Обсуждение: Requesting advanced Group By support

Поиск
Список
Период
Сортировка

Requesting advanced Group By support

От
Arun Kumar
Дата:
Hi,
      From MySQL 5.7, It supports SQL standard 99 and implements the feature such functional dependent on the GROUP By columns, i.e., it detects the non-aggregate columns which are functionally dependent on the GROUP BY columns (not included in GROUP BY) and then executes the query without error.
For example,

SELECT a.sno,b.sno,a.name,b.location FROM Name AS a JOIN Location AS b ON a.sno=b.sno GROUP BY a.sno,b.location

In this case, a.sno is a primary key so no need to include a.name in GROUP By as it would be identified by the primary key and then for b.sno which is again equated with a.sno (primary key) so no need to add this as well but for b.location, we need to add it in GROUP BY or we should use any aggregate function over this column to avoid error.

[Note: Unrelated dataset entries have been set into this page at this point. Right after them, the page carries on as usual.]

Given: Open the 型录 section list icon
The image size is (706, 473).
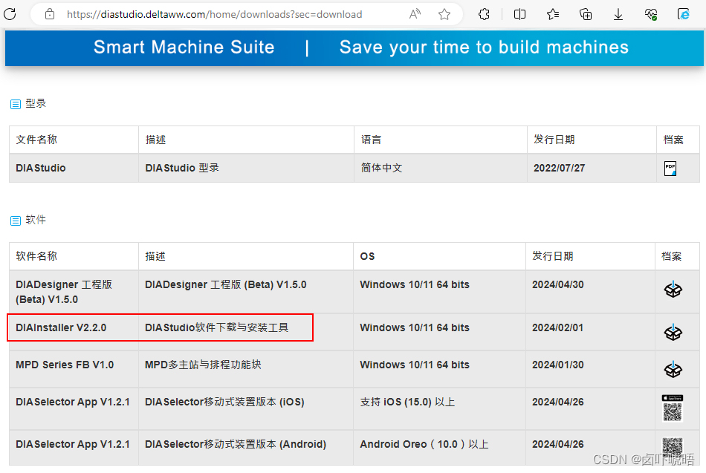Looking at the screenshot, I should [15, 103].
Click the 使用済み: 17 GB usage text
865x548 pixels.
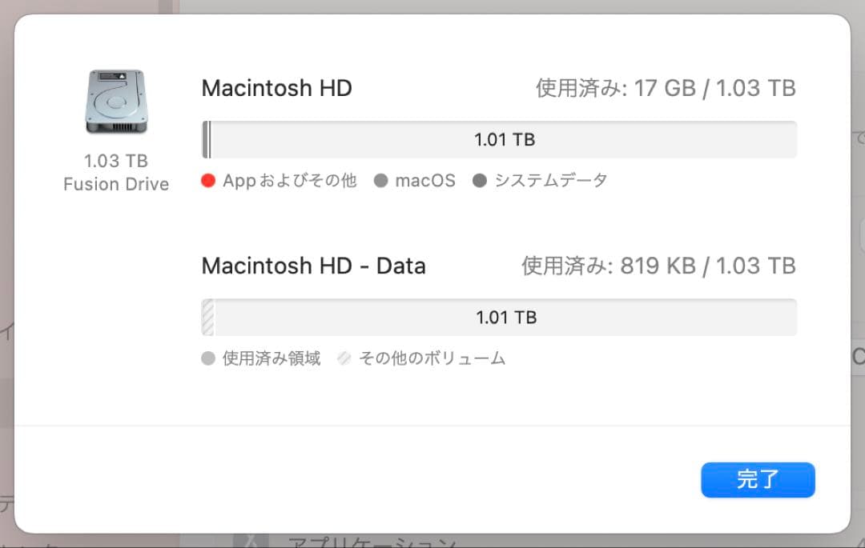[x=663, y=88]
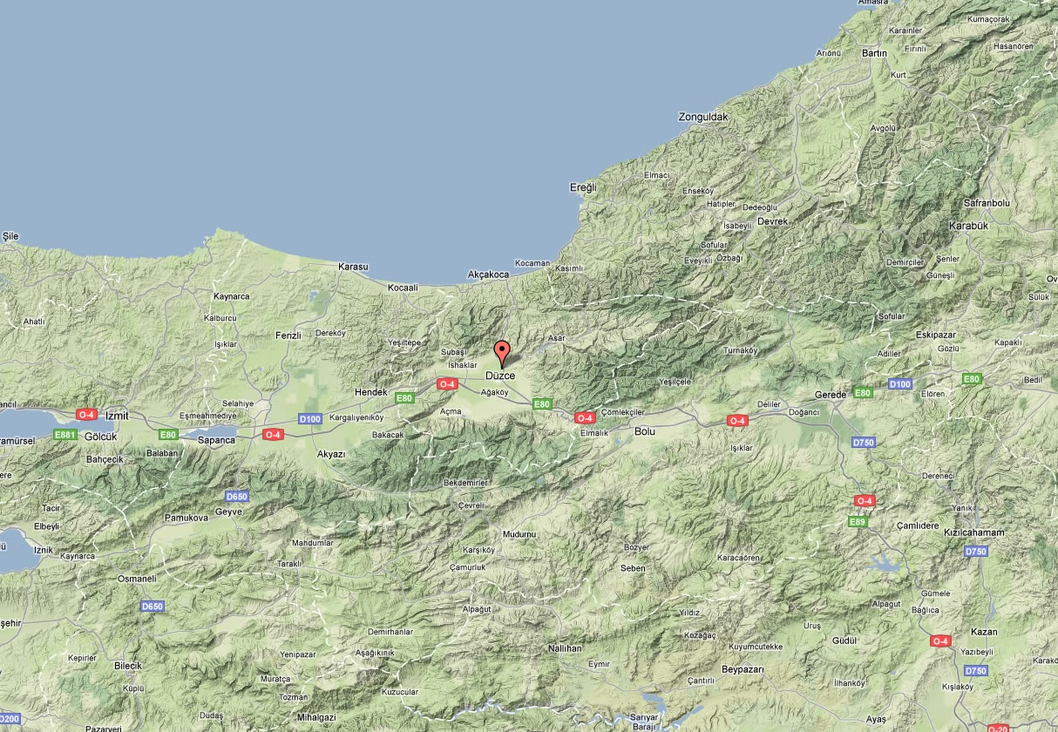Viewport: 1058px width, 732px height.
Task: Click the D100 shield near Kargalıyeniköy
Action: pos(310,419)
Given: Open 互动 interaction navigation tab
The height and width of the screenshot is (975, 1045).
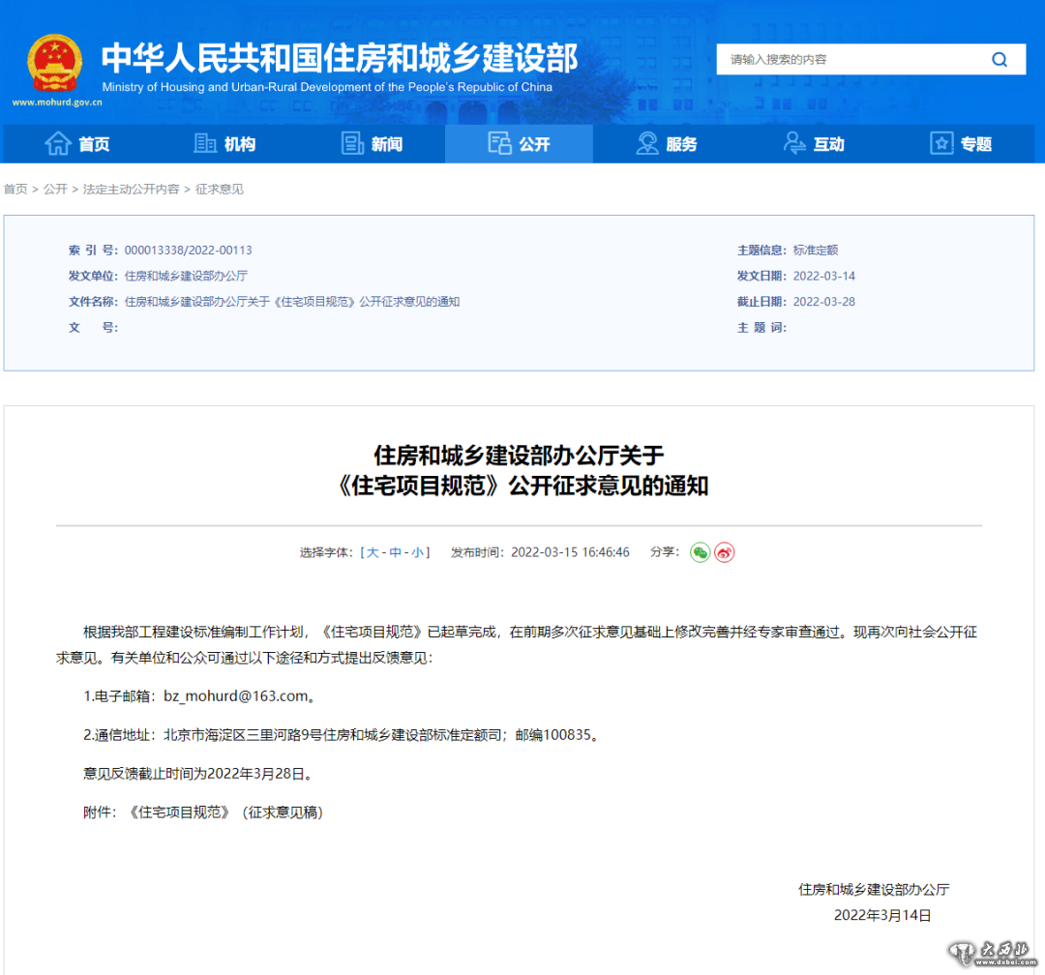Looking at the screenshot, I should 813,144.

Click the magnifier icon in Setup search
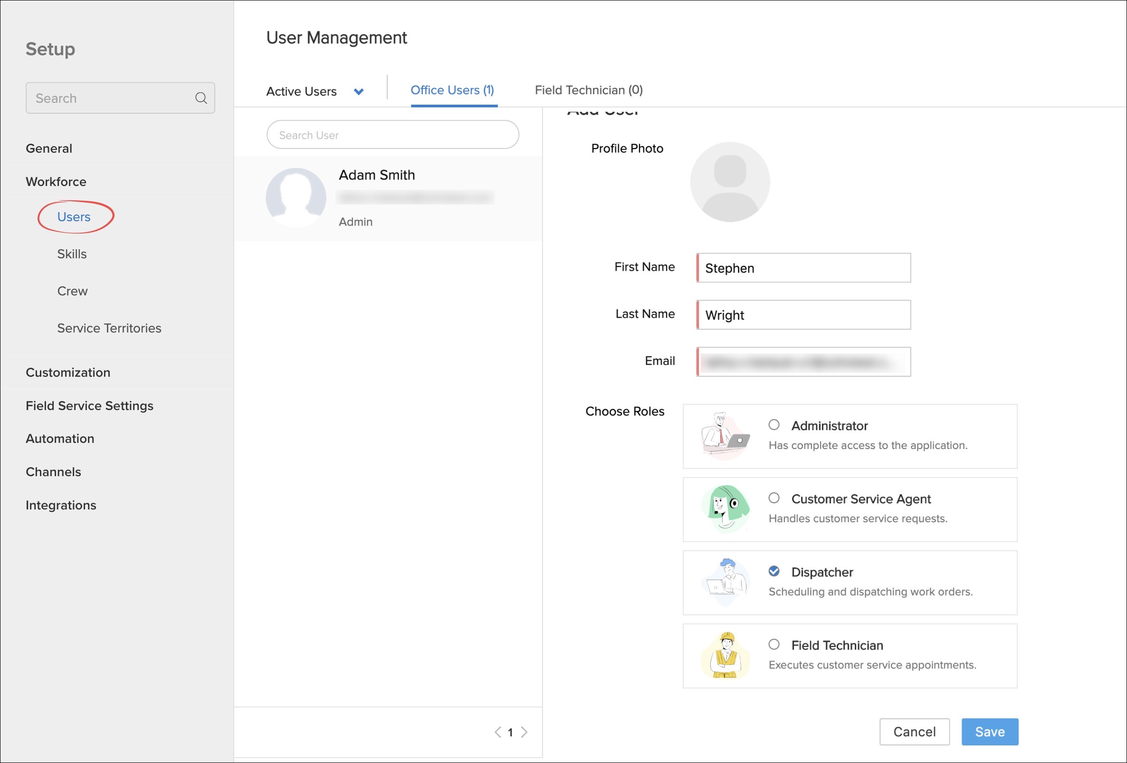[201, 98]
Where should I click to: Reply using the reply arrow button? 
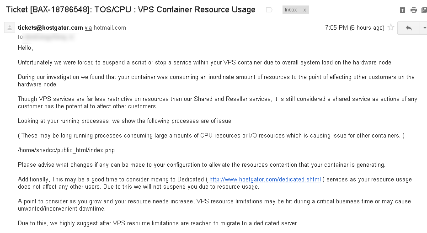[408, 28]
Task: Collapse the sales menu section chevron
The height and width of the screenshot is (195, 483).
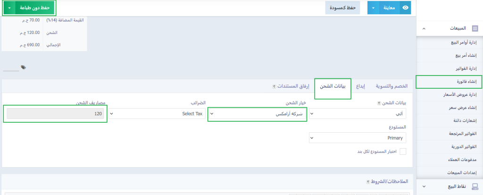Action: coord(424,29)
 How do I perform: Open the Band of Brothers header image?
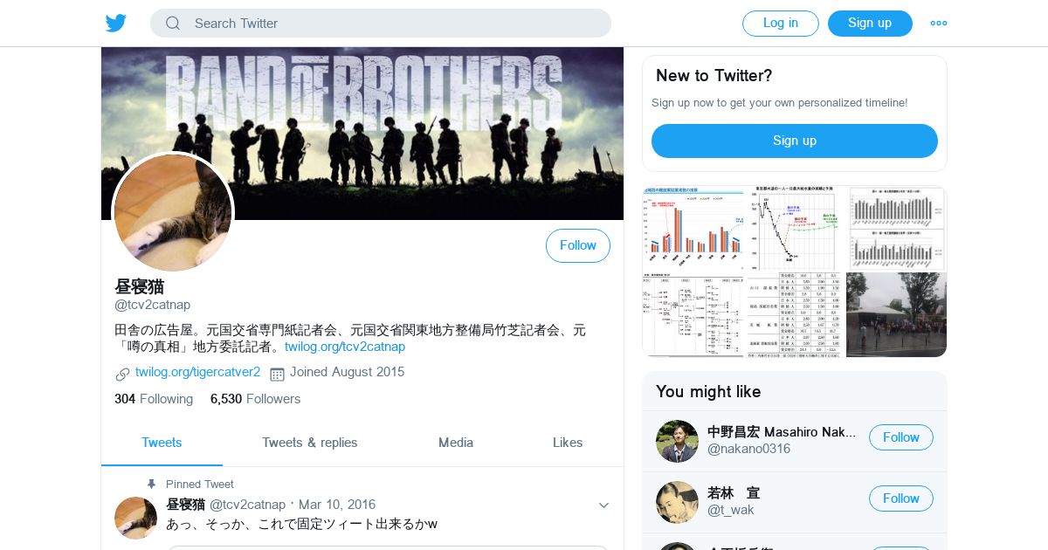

For more info, please check on the below link https://dev.mysql.com/doc/refman/5.7/en/group-by-handling.html
Is there any plans on supporting this in Postgres in future versions ?


Thank You,
Arun Kumar

Re: Requesting advanced Group By support

От
Tomas Vondra
Дата:
Hi,

On 10/09/2018 03:10 PM, Arun Kumar wrote:
> Hi,
>  From MySQL 5.7, It supports SQL standard 99 and implements the feature 
> such functional dependent on the GROUP By columns, i.e., it detects the 
> non-aggregate columns which are functionally dependent on the GROUP BY 
> columns (not included in GROUP BY) and then executes the query without 
> error.
> For example,
> 
> *SELECT a.sno,b.sno,a.name,b.location FROM Name AS a JOIN Location AS b 
> ON a.sno=b.sno GROUP BY a.sno,b.location *
> 
> In this case, a.sno is a primary key so no need to include a.name in 
> GROUP By as it would be identified by the primary key and then for b.sno 
> which is again equated with a.sno (primary key) so no need to add this 
> as well but for b.location, we need to add it in GROUP BY or we should 
> use any aggregate function over this column to avoid error. For more 
> info, please check on the below link 
> https://dev.mysql.com/doc/refman/5.7/en/group-by-handling.html
> Is there any plans on supporting this in Postgres in future versions ?
> 

So, which part of this supposedly does not work in PostgreSQL?

Consider this:

test2=# create table t (id int primary key, b int, c int, d int);
CREATE TABLE
test2=# explain select * from t group by id, b, c;
                          QUERY PLAN
------------------------------------------------------------
  HashAggregate  (cost=33.12..51.62 rows=1850 width=16)
    Group Key: id
    ->  Seq Scan on t  (cost=0.00..28.50 rows=1850 width=16)
(3 rows)

test2=# explain select id, count(*) from t group by id, b, c;
                          QUERY PLAN
------------------------------------------------------------
  HashAggregate  (cost=37.75..56.25 rows=1850 width=20)
    Group Key: id
    ->  Seq Scan on t  (cost=0.00..28.50 rows=1850 width=12)
(3 rows)

So clearly we've already eliminated the functionally-dependent columns 
from the aggregation.

regards

-- 
Tomas Vondra                  http://www.2ndQuadrant.com
PostgreSQL Development, 24x7 Support, Remote DBA, Training & Services


Re: Requesting advanced Group By support

От
Tom Lane
Дата:
Tomas Vondra <tomas.vondra@2ndquadrant.com> writes:
> On 10/09/2018 03:10 PM, Arun Kumar wrote:
>> *SELECT a.sno,b.sno,a.name,b.location FROM Name AS a JOIN Location AS b 
>> ON a.sno=b.sno GROUP BY a.sno,b.location *
>> 
>> In this case, a.sno is a primary key so no need to include a.name in 
>> GROUP By as it would be identified by the primary key and then for b.sno 
>> which is again equated with a.sno (primary key) so no need to add this 
>> as well but for b.location, we need to add it in GROUP BY or we should 
>> use any aggregate function over this column to avoid error.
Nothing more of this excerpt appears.